The FBI and DEA have been accused in a new audit of insiders stealing gun parts that were intended for “destruction” and later ended up in a “ghost gun” seized during a criminal case.

Both agencies were accused of failing in recent years to secure critical handgun parts that could easily be taken by anyone inside the Federal Bureau of Investigation and Drug Enforcement Agency’s training academy in Quantico, Virginia.

“We concluded that inadequate policies for the destruction of employee-issued firearms create a significant risk that firearms or their parts could be lost or stolen and used in subsequent crimes without accountability,” the advisory memo said from Justice Department Inspector General Michael E. Horowitz to FBI Director Christopher Wray and DEA Administrator Anne Milgram.

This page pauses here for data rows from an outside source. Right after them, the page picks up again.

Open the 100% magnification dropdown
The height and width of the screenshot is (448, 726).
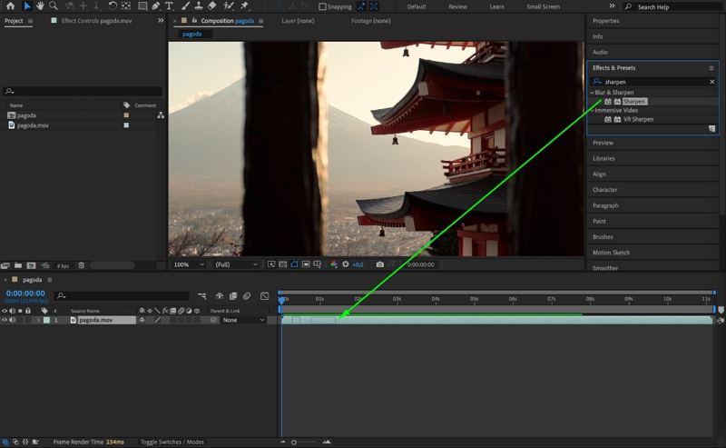click(x=188, y=264)
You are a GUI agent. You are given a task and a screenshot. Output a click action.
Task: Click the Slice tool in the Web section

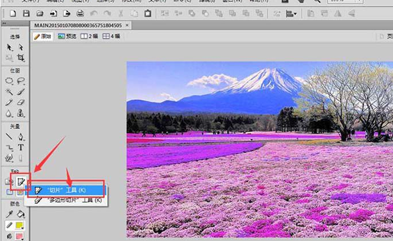[x=21, y=181]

The problem was discovered last year when an unidentified suspect was arrested with a “ghost gun,” typically made from kits that historically have not required a background check or registration.

While investigating the case, the DEA discovered that the barrel and bolt came from a DEA weapon that was scheduled to be destroyed in 2019. “According to DEA records, the slide and barrel were part of a DEA employee-issued firearm that had been destroyed three years earlier,” the memorandum states.

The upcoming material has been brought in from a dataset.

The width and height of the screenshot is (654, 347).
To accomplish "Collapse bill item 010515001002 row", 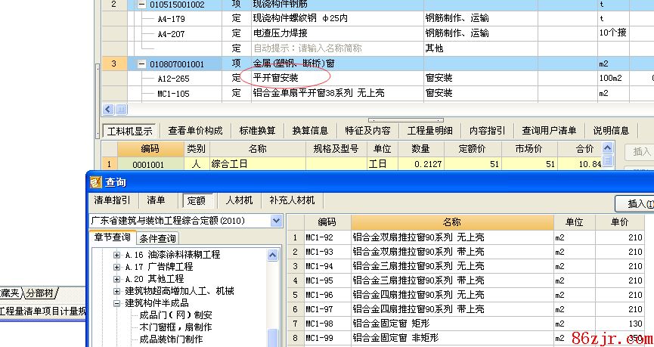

During his investigation, Horowitz determined that the parts likely came from unsecured barrels in which both law enforcement agencies stored employees’ weapon parts to be destroyed.

According to the report, virtually everyone who worked at Quantico had access to the “gun cleaning room,” where pistol parts were stored in open barrels.

“The weapons cleaning room was accessible to thousands of employees and contractors at Quantico, including FBI and DEA Armory employees, FBI and DEA academy instructors and students, cleaning staff, maintenance contractors and others. Because the weapons cleaning room was located in a shared building that also housed the Quantico cafeteria, security screening measures were limited to a Quantico access card, which was given to every person who had access to the Quantico premises. There were no security measures in place to ensure that the location where the slides and barrels were stored was secured, there were no documents as to who had access to the location or the DEA property, nor were there any documents as to whether when the slides and barrels were destroyed,” the memo states.

Worse, no agency had established guidelines for handling the parts.

“In fact, in the investigation leading to this memorandum, the OIG was unable to identify the person or persons who stole the DEA slide and barrel that were later recovered during an arrest,” Horowitz wrote in the memo.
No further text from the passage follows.